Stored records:
▼▼▼
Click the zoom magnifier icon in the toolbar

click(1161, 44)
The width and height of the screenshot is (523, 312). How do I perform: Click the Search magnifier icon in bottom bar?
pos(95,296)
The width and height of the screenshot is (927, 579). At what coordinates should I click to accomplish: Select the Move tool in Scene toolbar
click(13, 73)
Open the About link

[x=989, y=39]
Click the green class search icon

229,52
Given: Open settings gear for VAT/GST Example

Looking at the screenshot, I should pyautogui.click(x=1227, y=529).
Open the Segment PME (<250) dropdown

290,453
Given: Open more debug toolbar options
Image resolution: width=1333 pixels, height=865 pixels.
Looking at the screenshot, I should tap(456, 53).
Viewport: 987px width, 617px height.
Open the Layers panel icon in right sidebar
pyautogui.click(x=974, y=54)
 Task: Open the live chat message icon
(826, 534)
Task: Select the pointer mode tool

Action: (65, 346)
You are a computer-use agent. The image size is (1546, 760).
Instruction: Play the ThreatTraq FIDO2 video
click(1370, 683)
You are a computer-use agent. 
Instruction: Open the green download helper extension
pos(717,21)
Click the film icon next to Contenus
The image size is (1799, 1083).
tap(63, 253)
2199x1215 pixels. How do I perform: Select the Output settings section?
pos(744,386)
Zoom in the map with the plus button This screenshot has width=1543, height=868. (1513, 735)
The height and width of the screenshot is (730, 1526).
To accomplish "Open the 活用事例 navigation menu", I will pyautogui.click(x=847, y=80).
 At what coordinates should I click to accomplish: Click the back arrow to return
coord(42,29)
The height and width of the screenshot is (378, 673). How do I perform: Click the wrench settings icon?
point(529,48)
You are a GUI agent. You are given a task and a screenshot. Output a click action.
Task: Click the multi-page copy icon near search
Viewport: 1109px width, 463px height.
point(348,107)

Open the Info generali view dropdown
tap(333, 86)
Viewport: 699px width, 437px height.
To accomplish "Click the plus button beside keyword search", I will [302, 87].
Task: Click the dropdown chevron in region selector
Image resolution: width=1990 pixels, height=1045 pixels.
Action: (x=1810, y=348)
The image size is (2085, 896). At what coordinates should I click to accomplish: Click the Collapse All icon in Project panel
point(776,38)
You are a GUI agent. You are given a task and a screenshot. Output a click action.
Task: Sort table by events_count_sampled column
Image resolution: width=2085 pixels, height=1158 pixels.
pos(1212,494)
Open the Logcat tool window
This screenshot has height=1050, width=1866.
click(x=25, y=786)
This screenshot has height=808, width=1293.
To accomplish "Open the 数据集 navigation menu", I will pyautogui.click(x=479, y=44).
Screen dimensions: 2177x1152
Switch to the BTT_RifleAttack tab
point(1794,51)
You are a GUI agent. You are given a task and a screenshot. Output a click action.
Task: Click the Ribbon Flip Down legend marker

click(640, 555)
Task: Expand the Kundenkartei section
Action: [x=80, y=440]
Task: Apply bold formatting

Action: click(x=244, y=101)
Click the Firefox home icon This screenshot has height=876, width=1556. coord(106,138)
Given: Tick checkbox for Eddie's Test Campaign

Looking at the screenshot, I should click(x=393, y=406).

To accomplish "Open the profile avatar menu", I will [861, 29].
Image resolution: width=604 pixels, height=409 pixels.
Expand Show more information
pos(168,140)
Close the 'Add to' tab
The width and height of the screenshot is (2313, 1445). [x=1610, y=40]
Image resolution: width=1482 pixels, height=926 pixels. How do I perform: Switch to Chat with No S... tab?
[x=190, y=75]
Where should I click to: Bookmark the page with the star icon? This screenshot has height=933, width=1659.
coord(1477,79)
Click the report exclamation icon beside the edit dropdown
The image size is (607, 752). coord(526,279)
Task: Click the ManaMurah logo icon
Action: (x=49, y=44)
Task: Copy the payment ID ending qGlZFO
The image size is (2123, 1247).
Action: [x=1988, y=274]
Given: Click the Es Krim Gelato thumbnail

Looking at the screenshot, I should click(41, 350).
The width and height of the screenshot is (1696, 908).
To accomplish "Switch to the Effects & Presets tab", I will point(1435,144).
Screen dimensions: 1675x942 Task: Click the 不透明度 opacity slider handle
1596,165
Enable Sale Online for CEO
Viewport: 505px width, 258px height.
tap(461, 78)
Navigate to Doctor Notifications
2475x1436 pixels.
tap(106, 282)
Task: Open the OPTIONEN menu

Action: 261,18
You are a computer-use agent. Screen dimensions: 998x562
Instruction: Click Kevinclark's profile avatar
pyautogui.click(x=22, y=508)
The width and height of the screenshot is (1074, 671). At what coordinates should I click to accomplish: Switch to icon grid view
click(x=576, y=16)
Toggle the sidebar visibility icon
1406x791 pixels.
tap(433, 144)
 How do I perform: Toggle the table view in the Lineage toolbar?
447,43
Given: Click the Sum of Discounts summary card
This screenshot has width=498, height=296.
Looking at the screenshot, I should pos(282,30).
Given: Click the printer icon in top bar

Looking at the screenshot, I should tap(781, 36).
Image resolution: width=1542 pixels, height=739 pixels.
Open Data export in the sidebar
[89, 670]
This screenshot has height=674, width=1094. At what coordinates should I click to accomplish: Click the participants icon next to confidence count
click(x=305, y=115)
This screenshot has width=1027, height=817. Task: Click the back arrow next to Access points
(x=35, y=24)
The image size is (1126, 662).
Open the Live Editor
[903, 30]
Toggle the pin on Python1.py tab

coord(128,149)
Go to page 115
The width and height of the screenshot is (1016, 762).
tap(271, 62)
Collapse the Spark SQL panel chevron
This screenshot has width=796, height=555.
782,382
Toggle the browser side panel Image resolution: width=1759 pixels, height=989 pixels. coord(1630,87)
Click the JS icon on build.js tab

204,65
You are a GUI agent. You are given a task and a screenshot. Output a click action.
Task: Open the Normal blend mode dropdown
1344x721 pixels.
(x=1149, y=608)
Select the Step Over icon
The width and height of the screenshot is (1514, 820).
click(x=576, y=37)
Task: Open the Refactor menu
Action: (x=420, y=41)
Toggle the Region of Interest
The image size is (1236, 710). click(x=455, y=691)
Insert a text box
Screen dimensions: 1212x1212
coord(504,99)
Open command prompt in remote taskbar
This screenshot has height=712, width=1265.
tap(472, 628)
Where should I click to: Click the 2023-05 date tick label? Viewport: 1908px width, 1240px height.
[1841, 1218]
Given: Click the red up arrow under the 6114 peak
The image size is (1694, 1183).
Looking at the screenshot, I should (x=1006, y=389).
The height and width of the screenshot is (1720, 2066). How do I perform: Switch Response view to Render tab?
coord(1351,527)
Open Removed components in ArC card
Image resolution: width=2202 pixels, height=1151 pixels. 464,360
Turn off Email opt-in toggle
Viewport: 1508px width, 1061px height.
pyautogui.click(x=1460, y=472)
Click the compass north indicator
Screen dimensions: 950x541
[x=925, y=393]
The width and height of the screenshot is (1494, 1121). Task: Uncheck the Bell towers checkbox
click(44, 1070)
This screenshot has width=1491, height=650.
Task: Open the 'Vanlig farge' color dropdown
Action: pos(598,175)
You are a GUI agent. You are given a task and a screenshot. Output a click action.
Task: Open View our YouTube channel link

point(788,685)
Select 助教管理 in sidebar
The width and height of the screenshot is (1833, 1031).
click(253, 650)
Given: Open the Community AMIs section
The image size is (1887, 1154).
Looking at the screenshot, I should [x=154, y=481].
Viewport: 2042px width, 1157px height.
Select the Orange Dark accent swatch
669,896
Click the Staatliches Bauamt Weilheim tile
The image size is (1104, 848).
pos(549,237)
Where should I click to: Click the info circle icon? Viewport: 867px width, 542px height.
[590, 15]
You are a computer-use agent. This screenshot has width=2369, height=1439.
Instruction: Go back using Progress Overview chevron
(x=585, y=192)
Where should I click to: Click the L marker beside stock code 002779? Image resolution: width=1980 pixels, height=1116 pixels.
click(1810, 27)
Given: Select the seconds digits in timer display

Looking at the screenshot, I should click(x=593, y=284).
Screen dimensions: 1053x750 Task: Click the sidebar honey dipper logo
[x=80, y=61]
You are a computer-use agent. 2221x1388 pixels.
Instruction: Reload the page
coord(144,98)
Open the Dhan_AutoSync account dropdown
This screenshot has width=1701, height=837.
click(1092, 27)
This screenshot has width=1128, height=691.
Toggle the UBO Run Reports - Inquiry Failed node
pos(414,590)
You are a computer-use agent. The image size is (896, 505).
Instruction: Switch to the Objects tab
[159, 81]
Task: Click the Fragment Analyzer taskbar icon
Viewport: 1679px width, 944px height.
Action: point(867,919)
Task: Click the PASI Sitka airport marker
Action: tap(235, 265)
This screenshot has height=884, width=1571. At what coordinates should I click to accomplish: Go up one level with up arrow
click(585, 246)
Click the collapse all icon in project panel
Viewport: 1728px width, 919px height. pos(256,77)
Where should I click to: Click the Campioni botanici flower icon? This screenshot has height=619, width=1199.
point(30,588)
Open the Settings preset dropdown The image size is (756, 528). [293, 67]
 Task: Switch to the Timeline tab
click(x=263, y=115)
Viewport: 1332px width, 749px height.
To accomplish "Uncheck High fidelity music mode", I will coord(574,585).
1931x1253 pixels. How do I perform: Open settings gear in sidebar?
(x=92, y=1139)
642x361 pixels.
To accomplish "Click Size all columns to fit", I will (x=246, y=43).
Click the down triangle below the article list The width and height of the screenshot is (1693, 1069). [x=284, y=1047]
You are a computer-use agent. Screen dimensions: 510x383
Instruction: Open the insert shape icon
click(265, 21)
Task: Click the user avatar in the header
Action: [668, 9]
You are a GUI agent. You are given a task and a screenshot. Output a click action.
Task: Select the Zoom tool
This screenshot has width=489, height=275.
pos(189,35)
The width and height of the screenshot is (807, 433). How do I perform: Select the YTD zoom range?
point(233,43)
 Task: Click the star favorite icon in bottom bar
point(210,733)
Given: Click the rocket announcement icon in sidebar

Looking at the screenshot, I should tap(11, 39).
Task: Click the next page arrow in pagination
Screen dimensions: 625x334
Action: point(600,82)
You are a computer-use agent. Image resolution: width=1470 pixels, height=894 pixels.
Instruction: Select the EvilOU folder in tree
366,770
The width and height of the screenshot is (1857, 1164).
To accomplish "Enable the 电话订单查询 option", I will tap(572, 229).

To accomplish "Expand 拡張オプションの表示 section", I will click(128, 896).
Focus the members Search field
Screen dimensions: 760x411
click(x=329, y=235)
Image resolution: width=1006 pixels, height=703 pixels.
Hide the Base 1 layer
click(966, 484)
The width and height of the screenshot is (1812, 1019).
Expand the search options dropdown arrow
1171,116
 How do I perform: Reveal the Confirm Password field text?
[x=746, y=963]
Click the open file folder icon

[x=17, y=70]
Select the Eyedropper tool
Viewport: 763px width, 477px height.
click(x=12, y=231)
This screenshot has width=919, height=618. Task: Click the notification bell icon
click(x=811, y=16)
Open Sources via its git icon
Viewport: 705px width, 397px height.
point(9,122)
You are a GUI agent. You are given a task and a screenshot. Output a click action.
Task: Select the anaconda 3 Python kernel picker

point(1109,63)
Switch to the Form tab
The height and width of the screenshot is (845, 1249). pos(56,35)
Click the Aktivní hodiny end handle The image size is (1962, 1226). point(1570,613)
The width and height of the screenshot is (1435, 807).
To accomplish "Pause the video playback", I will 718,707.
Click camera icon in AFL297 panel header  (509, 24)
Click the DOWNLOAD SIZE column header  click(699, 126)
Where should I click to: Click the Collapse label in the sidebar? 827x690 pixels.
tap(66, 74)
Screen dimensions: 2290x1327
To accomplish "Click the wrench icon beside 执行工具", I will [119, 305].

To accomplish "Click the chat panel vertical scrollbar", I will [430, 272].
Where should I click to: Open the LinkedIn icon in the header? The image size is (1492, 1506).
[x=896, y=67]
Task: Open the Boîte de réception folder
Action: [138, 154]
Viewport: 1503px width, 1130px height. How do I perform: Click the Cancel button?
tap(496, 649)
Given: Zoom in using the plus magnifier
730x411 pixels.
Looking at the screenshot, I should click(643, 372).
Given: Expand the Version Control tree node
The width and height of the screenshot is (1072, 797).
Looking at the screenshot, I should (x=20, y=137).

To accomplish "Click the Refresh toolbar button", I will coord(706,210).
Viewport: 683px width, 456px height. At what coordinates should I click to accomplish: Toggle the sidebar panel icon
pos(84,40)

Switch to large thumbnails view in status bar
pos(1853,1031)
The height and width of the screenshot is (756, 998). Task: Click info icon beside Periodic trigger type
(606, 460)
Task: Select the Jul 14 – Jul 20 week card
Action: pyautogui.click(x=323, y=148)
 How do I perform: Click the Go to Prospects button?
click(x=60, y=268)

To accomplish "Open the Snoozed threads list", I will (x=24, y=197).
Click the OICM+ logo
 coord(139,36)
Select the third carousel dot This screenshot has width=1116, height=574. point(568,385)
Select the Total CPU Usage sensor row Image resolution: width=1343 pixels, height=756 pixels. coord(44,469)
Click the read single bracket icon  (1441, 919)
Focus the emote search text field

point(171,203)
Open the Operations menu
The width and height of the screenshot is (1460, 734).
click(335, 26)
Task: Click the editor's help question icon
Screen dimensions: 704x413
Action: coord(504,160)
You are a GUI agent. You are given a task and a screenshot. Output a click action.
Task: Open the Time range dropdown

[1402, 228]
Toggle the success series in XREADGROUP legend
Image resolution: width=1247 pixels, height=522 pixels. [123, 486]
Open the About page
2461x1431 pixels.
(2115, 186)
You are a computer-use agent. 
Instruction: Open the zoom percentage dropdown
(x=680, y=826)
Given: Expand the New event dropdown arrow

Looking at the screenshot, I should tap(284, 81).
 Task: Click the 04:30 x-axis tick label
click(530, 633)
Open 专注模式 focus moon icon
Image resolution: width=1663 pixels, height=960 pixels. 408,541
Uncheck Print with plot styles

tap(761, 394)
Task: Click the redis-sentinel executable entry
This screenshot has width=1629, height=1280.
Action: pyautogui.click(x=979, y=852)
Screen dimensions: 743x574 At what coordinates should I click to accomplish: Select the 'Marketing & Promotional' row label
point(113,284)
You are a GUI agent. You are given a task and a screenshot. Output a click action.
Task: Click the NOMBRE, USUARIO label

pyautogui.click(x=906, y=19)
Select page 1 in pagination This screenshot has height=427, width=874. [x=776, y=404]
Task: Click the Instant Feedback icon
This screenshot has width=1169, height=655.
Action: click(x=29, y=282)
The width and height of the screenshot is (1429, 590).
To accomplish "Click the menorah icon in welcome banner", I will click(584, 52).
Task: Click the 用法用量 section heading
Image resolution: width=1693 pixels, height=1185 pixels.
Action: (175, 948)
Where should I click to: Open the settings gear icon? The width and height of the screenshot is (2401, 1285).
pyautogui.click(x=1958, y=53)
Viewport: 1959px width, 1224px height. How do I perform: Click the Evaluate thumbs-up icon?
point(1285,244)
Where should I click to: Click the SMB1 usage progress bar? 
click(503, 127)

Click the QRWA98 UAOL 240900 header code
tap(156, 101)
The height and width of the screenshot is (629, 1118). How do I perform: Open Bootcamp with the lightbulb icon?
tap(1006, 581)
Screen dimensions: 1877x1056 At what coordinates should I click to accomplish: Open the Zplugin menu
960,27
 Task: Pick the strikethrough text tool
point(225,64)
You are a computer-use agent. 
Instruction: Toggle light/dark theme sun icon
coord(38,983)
▲▲▲
# [Task statement]
What lines above mention "plus"? Copy each one.

# [Output for this task]
Zoom in the map with the plus button This screenshot has width=1543, height=868. (1513, 735)
To accomplish "Click the plus button beside keyword search", I will [302, 87].
Given: Zoom in using the plus magnifier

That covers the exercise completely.